• [Источник]:
+ + + +
27 марта 1953 года, вскоре после смерти Сталина, был опубликован Указ Президиума Верховного Совета Союза ССР об амнистии. По этому указу — амнистия 1953 года получила название бериевской — из мест заключения освобождались все лица, осужденные на срок до пяти лет. К осужденным за контрреволюционные преступления амнистия не применялась. Не подпадали под нее и такие «преступники», как та же колхозница Е. В. Овчинникова, которая за пять литров колхозного молока была осуждена на десять лет…
Тем не менее амнистировалось довольно много заключенных, и летом поток уголовников хлынул из лагерей. Обстановку, царящую на Кировской железной дороге, представить нетрудно. В этом смысле Рубцову везло всю жизнь — всегда он оказывался в переломные моменты истории страны именно там, где напряженность почти достигала предела, и все видел сам, все сам перечувствовал.
На вокзале Рубцова обокрали, и добираться до Кировска ему пришлось на крыше вагона. В самом вагоне ехали амнистированные уголовники.
Вероятно, за год работы на тральщике Николаю Рубцову удалось скопить какие-то необходимые на первое время деньги. Но деньги тоже исчезли вместе с самодельным, «запирающимся на гвоздик» детдомовским чемоданом… И хотя Рубцову и удалось поступить в техникум — проучился он здесь меньше года.
Что делал Рубцов, бросив техникум, известно только из его стихов:
Жизнь меня по Северу носила
И по рынкам знойного Чор-Су.
Еще известно, что и в солнечно-знойных краях не сумел отогреться поэт. В 1954 году он написал в Ташкенте:
Да! Умру я!
И что ж такого?
Хоть сейчас из нагана
в лоб!
Может быть,
Гробовщик толковый
Смастерит мне хороший
гроб…
А на что мне
Хороший гроб-то?
Зарывайте меня хоть
как!
Жалкий след мой
Будет затоптан
Башмаками других
бродяг.
И останется все,
Как было
На Земле,
Не для всех родной…
Будет так же
Светить
Светило
На заплеванный шар
земной!
Впервые, в этом стихотворении, обращается Рубцов к теме, ставшей в дальнейшем одной из главных в его творчестве. С годами придет в стихи всепрощающая мудрость, философская глубина, но отчаянная невозможность примириться, свыкнуться с мыслью о смерти останется неизменной. И через шестнадцать лет, стоя уже на пороге гибели, Рубцов будет писать:
Село стоит
На правом берегу,
А кладбище —
На левом берегу.
+ + + +
(Записи данных)
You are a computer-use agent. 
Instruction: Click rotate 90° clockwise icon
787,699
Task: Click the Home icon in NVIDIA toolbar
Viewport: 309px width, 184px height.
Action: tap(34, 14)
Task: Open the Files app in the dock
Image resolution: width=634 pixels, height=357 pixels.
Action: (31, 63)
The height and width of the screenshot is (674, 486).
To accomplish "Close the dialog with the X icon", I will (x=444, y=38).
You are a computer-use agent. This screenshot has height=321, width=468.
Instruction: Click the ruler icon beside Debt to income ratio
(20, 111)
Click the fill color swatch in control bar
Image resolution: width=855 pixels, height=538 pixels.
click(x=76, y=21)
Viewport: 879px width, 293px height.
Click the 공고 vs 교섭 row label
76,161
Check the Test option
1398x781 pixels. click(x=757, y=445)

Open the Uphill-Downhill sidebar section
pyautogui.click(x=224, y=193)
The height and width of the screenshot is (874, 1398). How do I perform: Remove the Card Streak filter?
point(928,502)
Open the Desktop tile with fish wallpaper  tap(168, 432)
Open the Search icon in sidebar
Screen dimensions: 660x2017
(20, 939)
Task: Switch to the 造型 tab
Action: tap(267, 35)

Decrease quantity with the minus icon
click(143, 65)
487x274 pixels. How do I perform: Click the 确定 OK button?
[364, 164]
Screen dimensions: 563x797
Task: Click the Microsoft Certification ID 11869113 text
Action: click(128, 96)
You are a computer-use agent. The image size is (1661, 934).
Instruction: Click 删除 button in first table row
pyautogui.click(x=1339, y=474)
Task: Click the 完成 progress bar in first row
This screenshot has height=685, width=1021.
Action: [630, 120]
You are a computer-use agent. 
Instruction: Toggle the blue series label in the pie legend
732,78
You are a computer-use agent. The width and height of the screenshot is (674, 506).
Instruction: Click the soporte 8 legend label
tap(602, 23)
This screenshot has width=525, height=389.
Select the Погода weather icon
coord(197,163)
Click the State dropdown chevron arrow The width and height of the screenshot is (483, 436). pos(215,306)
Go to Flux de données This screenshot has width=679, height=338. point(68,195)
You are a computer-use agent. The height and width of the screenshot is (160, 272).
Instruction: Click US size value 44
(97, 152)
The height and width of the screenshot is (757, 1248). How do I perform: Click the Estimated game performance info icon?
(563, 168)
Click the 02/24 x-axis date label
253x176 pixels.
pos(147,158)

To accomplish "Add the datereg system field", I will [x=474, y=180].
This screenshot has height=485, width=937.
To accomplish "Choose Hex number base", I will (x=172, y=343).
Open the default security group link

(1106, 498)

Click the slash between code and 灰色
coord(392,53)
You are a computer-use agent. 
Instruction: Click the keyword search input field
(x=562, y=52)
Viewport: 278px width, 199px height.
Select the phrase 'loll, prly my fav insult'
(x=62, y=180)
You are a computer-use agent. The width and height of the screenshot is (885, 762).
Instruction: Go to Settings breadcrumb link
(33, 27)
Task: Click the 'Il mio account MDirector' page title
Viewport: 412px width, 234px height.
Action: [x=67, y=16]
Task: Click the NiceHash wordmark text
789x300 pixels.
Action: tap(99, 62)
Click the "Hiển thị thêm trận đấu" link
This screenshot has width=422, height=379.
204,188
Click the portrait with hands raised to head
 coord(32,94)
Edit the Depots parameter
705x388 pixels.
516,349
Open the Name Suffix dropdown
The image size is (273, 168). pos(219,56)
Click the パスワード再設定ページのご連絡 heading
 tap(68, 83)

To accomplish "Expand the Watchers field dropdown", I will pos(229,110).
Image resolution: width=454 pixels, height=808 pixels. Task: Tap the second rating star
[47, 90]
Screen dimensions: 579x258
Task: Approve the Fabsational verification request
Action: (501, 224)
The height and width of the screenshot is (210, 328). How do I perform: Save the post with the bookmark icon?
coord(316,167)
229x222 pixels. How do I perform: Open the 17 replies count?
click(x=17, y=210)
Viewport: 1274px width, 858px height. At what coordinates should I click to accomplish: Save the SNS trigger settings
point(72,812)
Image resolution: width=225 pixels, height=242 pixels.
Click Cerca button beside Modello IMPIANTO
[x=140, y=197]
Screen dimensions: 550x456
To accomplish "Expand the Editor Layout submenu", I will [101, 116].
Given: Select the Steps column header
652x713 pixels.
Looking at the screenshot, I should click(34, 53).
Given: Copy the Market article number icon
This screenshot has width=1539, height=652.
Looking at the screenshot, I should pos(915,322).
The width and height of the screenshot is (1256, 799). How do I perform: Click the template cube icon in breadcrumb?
+ + + +
Когда и где, судя по источнику, Рубцов написал стихотворение, которое начинается словами «Да! Умру я!»?

В 1954 году в Ташкенте.